Mais d’évidence, cette résolution est un échec. Le Hezbollah y est bien implanté et tire régulièrement des roquettes sur le nord d’Israël, contraignant l’État hébreu à évacuer 60.000 habitants du nord de son pays, justifiant par là même son intervention militaire.
Faut-il normaliser le Hezbollah ?
Une situation qui au final pourrait satisfaire certains des dirigeants libanais, ce qui expliquerait également l’inaction de son armée. « Si le sale boulot peut être fait par Israël sans que cela ne coûte une balle au Liban, ils ne sont pas contre », avance Sébastien Boussois. Il poursuit : « Il y a je pense là une opportunité unique pour les Libanais qui, s’ils ne peuvent se débarrasser du Hezbollah, n’ont d’autres choix que de le normaliser et l’intégrer, à l’Etat et à l’armée régulière, comme cela s’était fait dans les Balkans où même à la création de l’Etat d’Israël lorsque ses milices ont été intégrées à l’armée. »
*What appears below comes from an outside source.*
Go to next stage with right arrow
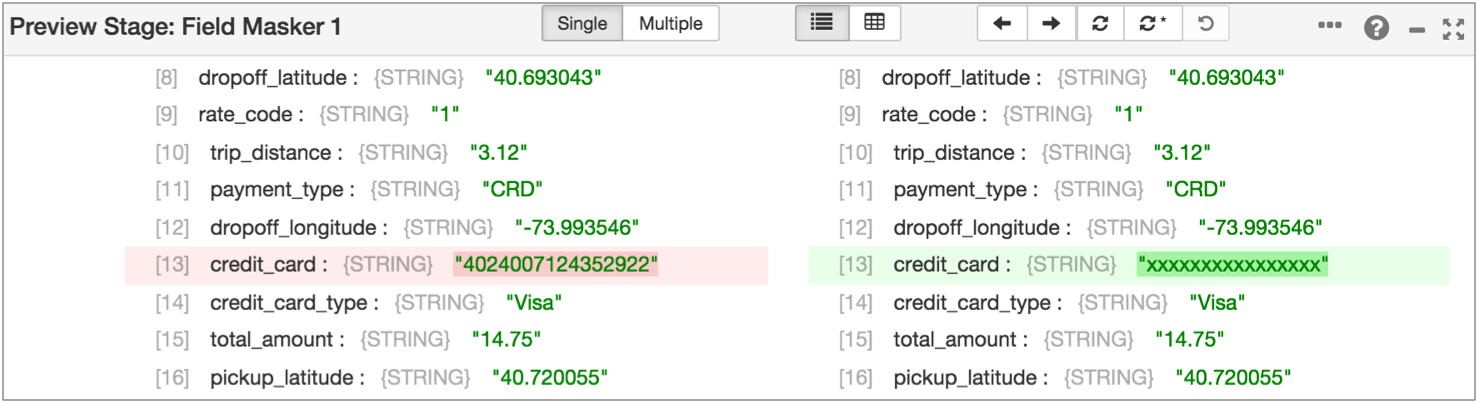 1051,24
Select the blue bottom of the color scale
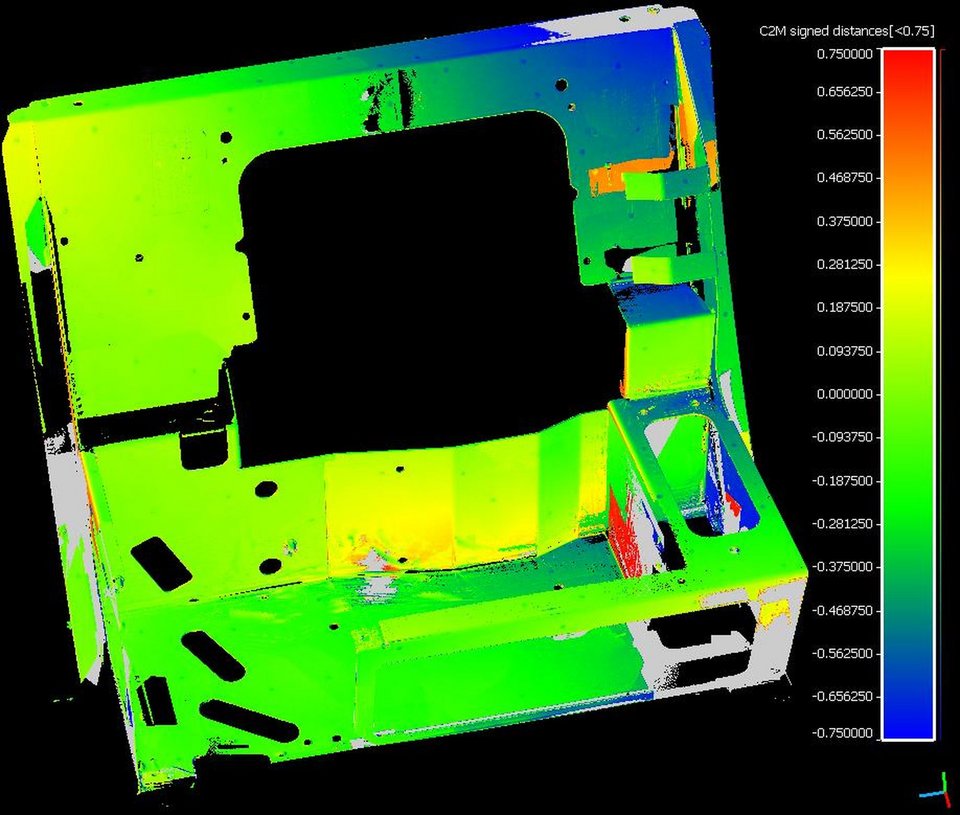This screenshot has width=960, height=815. [x=907, y=725]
Une perspective, qui nécessiterait une forte coordination de la communauté internationale, que n’envisage pas le professeur Jean-Paul Chagnaullaud : « Israël a tout intérêt à entretenir le chaos, qu’elle pense gage de sécurité, plutôt que de voir un Etat voisin ennemi se structurer, et elle le fait avec la complicité des Etats-Unis. »
« Un territoire sur lequel coexistent des pouvoirs »
Dans ce chaos donc, les seules forces en capacité de s’opposer à Israël restent celles du Hezbollah, soutenues par l’Iran qui a lancé mardi soir une centaine de missiles sur Israël, sans grand dégât. Dans ces conditions, d’un état absent, d’une armée sans capacité, peut-on considérer finalement le Hezbollah comme l’armée régulière libanaise ? Ce serait oublier que le Liban, bien que l’organisation chiite soit la première force politique du pays, repose sur un système confessionnel tripartite avec les sunnites et les chrétiens, très éloignés idéologiquement.
« Le Liban se caractérise par son absence d’Etat. Il s’agit plus d’un territoire sur lequel coexistent des pouvoirs et où une armée étrangère vient imposer sa loi », résume Jean-Paul Chagnaullaud. Présentée ainsi, l’armée régulière libanaise n’est donc qu’une composante de ces pouvoirs présents sur ce territoire, et elle est de loin la moins puissante. « C’est l’armée d’un Etat qui n’en est pas un », conclut Sébastien Boussois.